What to do. Rewrite the stretch from the line containing "Check the CAD checkbox" through the end of the lines, changing "Select" to "Choose" and leaving everything else the same. Return only that stretch.

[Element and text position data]
:::::

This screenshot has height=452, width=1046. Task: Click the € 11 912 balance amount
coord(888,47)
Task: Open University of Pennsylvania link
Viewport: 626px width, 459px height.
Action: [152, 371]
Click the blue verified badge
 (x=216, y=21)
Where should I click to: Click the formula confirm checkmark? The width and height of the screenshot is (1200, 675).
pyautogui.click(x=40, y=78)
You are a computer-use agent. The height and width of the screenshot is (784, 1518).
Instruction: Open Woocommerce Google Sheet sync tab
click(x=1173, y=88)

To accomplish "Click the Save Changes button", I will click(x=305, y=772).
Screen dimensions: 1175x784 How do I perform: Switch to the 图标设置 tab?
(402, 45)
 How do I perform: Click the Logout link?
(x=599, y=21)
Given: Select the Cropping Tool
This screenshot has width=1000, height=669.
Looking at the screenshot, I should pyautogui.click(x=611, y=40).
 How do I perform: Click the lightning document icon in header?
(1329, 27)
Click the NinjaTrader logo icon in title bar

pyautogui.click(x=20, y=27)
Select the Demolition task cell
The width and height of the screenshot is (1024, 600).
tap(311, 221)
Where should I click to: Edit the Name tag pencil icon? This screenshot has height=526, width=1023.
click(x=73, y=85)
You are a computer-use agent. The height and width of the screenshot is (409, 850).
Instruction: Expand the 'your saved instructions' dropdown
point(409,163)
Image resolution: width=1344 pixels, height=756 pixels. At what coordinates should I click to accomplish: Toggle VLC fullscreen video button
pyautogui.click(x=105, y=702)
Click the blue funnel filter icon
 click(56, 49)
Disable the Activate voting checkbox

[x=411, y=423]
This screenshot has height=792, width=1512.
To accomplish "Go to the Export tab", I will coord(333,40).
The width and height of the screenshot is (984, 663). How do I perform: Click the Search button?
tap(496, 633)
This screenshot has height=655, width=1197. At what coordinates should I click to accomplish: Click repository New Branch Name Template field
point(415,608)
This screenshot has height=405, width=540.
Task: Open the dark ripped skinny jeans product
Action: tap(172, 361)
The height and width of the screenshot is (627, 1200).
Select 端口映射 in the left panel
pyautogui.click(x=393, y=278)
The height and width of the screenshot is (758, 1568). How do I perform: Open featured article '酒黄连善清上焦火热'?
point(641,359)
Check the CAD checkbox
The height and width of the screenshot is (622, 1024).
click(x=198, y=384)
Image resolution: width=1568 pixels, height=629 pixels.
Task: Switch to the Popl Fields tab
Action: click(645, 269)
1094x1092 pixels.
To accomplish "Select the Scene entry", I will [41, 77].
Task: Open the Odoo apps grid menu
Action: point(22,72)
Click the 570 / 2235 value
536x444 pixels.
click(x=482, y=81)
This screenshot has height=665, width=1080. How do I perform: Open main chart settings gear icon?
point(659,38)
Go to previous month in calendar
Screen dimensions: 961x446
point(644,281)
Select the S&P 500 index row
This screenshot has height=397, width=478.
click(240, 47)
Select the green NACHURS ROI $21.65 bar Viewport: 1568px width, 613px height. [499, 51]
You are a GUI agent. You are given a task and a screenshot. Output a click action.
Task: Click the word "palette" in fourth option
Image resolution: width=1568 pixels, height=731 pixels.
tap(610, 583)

:::::

Written solution.
Check the CAD checkbox
The height and width of the screenshot is (622, 1024).
click(x=198, y=384)
Image resolution: width=1568 pixels, height=629 pixels.
Task: Switch to the Popl Fields tab
Action: click(645, 269)
1094x1092 pixels.
To accomplish "Choose the Scene entry", I will [41, 77].
Task: Open the Odoo apps grid menu
Action: point(22,72)
Click the 570 / 2235 value
536x444 pixels.
click(x=482, y=81)
This screenshot has height=665, width=1080. How do I perform: Open main chart settings gear icon?
point(659,38)
Go to previous month in calendar
Screen dimensions: 961x446
point(644,281)
Choose the S&P 500 index row
This screenshot has height=397, width=478.
click(240, 47)
Choose the green NACHURS ROI $21.65 bar Viewport: 1568px width, 613px height. [499, 51]
You are a GUI agent. You are given a task and a screenshot. Output a click action.
Task: Click the word "palette" in fourth option
Image resolution: width=1568 pixels, height=731 pixels.
tap(610, 583)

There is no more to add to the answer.